Description Mark Einon 2014-07-20 19:21:05 UTC
Inserting an et131x device into the PCI express port results in the following oops:

[   68.099018] libphy: et131x_eth_mii: probed
[   68.099025] et131x_mii_probe(3723) phydev->dev.driver           (null)
[   68.099035] phy_attach_direct(579) device d ffff8800b911b810
[   68.099653] phy_resume(704) phydev ffff8800b911b800
[   68.099660] phy_resume(705) drv ffffffffffffff48
[   68.099668] phy_resume(706) dev.driver           (null)
[   68.099687] BUG: unable to handle kernel paging request at ffffffffffffff88
[   68.099735] IP: [<ffffffffa07452cc>] phy_resume+0x73/0xa0 [libphy]

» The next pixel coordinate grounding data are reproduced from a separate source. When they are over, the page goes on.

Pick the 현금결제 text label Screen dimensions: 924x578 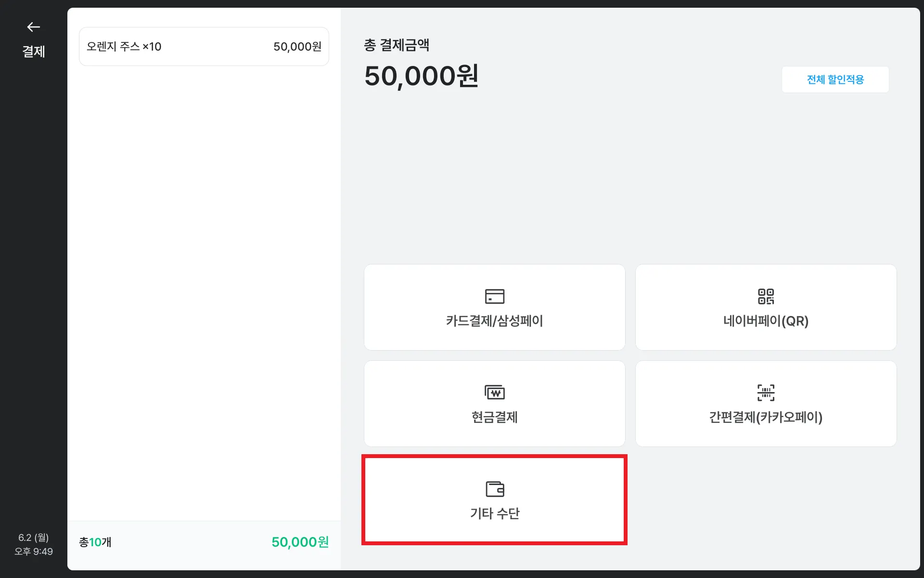pos(494,417)
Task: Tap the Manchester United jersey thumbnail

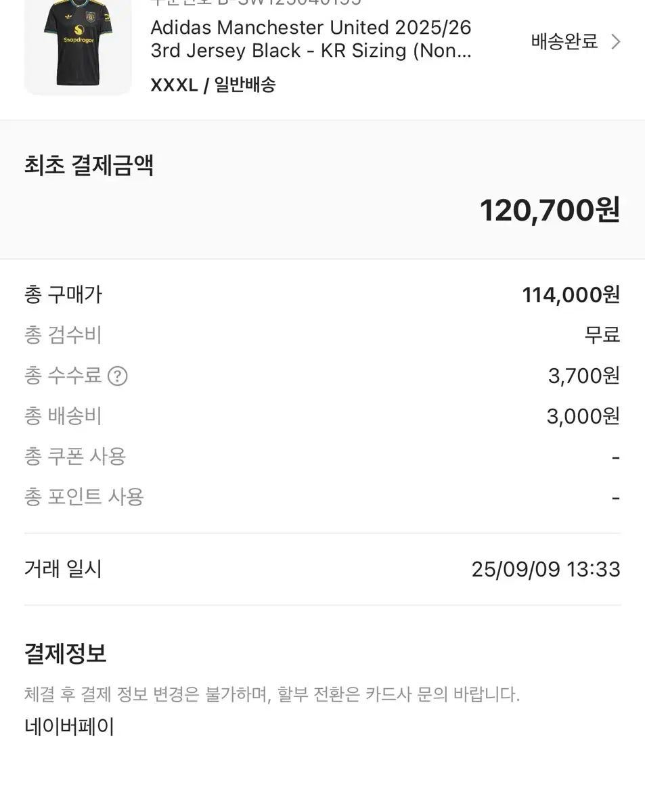Action: (78, 46)
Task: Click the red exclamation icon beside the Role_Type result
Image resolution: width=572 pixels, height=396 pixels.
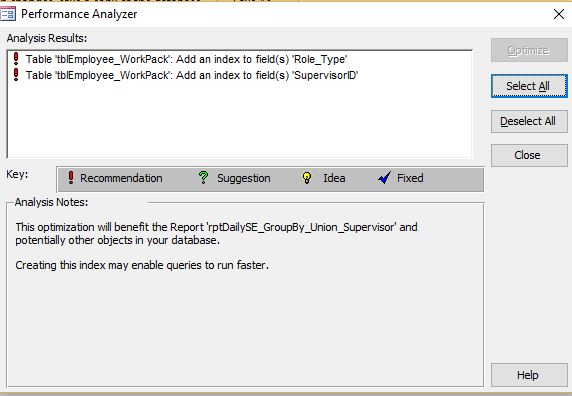Action: pos(16,58)
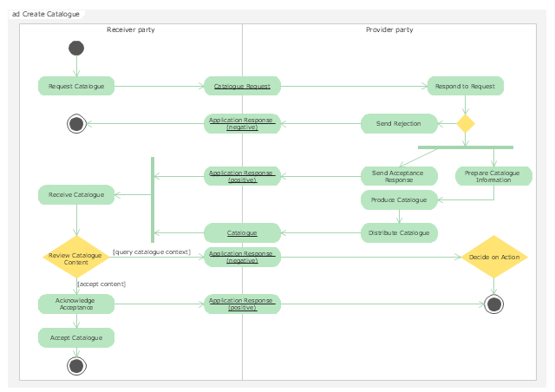Click the Receiver party swimlane header

130,29
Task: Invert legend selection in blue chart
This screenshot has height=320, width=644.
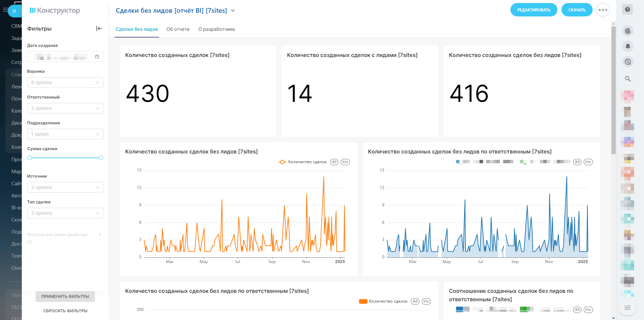Action: tap(588, 162)
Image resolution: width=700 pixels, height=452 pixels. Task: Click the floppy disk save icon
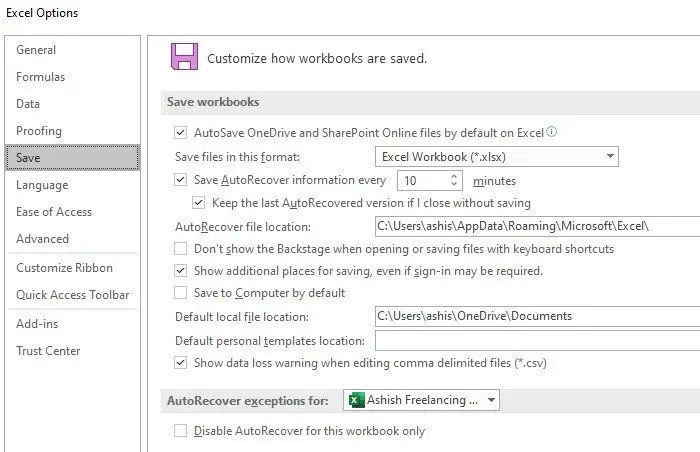[184, 56]
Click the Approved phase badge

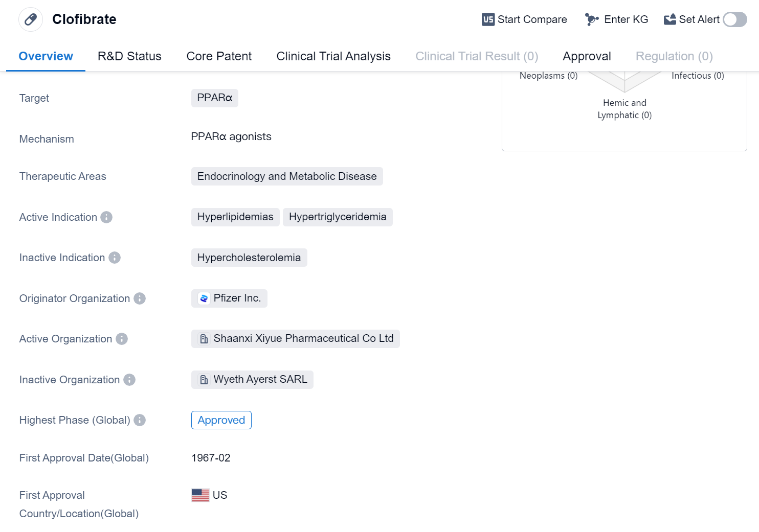pyautogui.click(x=221, y=420)
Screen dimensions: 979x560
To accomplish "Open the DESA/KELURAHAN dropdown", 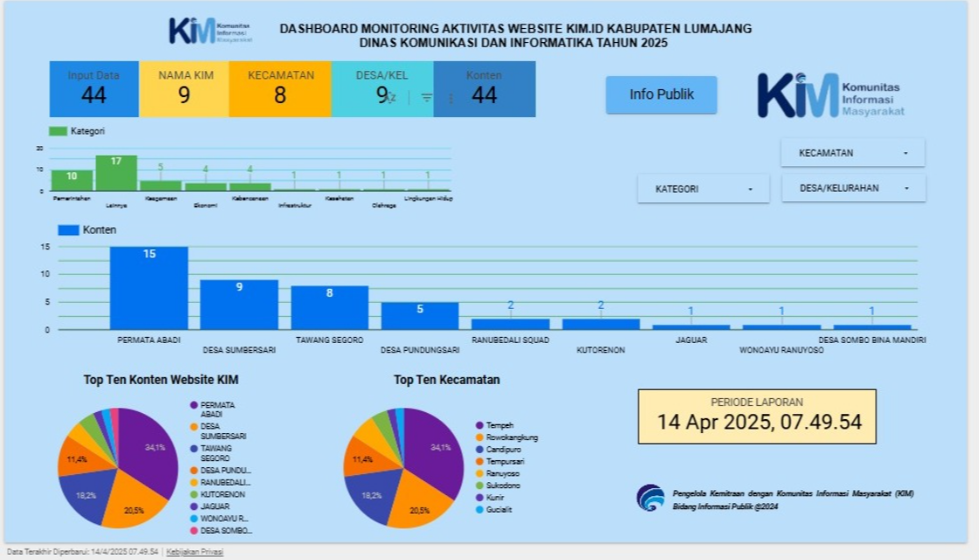I will 853,188.
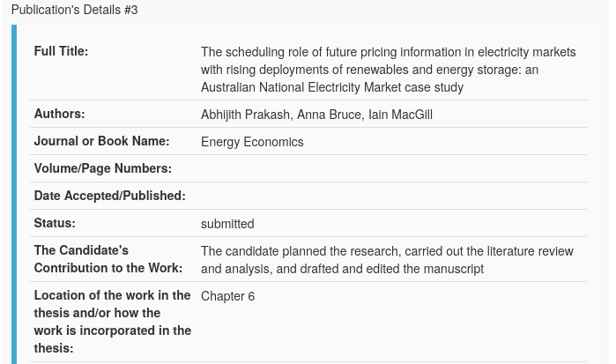
Task: Click the "Journal or Book Name:" label
Action: [101, 141]
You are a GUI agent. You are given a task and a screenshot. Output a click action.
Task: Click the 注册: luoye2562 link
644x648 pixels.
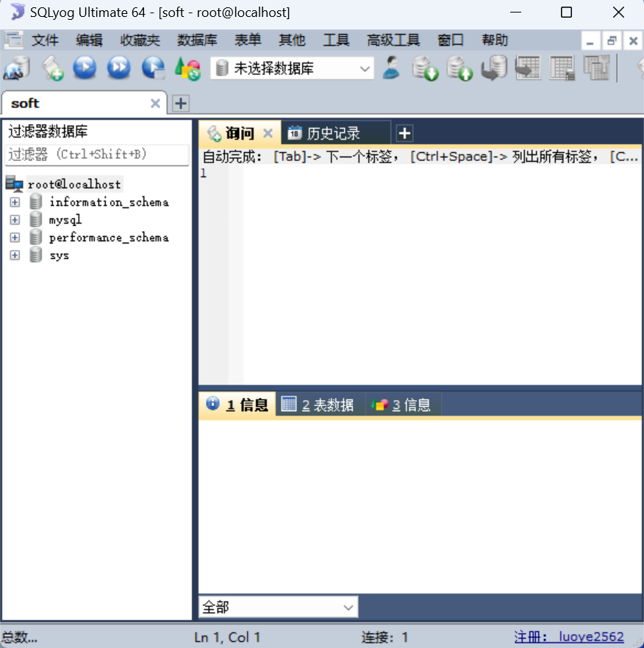coord(569,637)
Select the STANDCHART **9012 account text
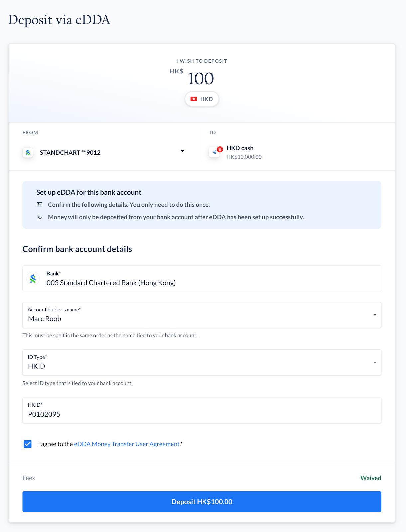406x532 pixels. tap(70, 153)
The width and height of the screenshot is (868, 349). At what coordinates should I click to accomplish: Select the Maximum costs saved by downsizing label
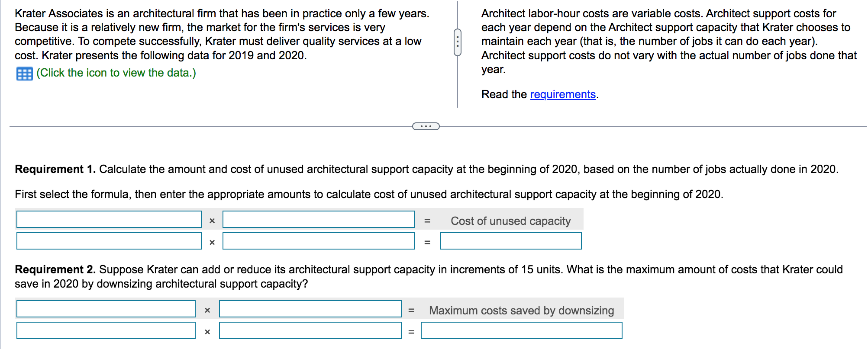pos(521,310)
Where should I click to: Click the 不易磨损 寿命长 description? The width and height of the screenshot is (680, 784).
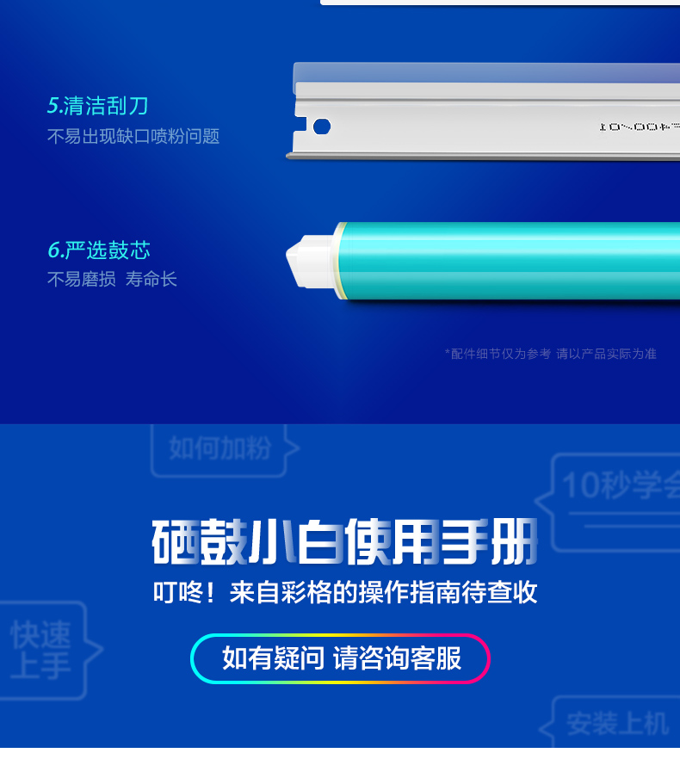pos(112,279)

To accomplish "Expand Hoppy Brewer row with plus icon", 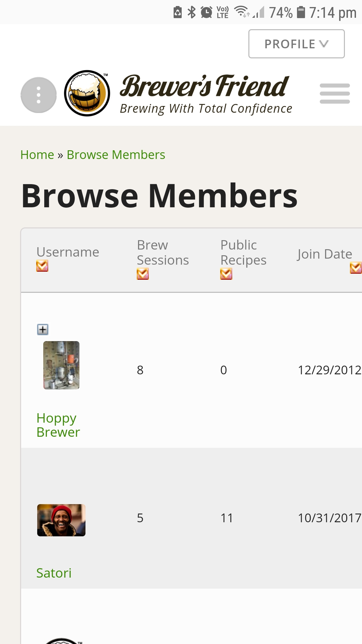I will pos(43,329).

[   68.099774] PGD 1a0f067 PUD 1a11067 PMD 0 
[   68.099806] Oops: 0000 [#1] SMP 
[   68.099831] Modules linked in: et131x(C+) libphy ctr ccm joydev binfmt_misc nfsd auth_rpcgss oid_registry nfs_acl nfs nouveau lockd fscache sunrpc arc4 iTCO_wdt iTCO_vendor_support coretemp kvm_intel iwldvm kvm snd_hda_codec_hdmi mac80211 snd_hda_codec_realtek snd_hda_codec_generic psmouse snd_hda_intel snd_hda_controller serio_raw msi_wmi sparse_keymap pcspkr i7core_edac snd_hda_codec iwlwifi mxm_wmi ttm drm_kms_helper snd_hwdep evdev snd_pcm edac_core i2c_i801 ehci_pci drm ehci_hcd cfg80211 i2c_algo_bit snd_timer jmb38x_ms snd i2c_core rfkill usbcore memstick lpc_ich mfd_core soundcore usb_common shpchp battery ac acpi_cpufreq video wmi button processor loop fuse parport_pc ppdev lp parport autofs4 ext4 crc16 jbd2 mbcache sg sd_mod sr_mod crc_t10dif cdrom crct10dif_common crc32c_intel ahci libahci microcode libata firewire_ohci sdhci_pci sdhci r8169 firewire_core scsi_mod mmc_core mii crc_itu_t thermal thermal_sys
[   68.100580] CPU: 2 PID: 2010 Comm: systemd-udevd Tainted: G         C    3.15.0-rc6+ #18
[   68.100609] Hardware name: MICRO-STAR INTERNATIONAL CO., LTD MS-1727/MS-1727, BIOS E1727IMS.10F 05/27/2011
[   68.100643] task: ffff8800b8b6a510 ti: ffff88002f7fc000 task.ti: ffff88002f7fc000
[   68.100669] RIP: 0010:[<ffffffffa07452cc>]  [<ffffffffa07452cc>] phy_resume+0x73/0xa0 [libphy]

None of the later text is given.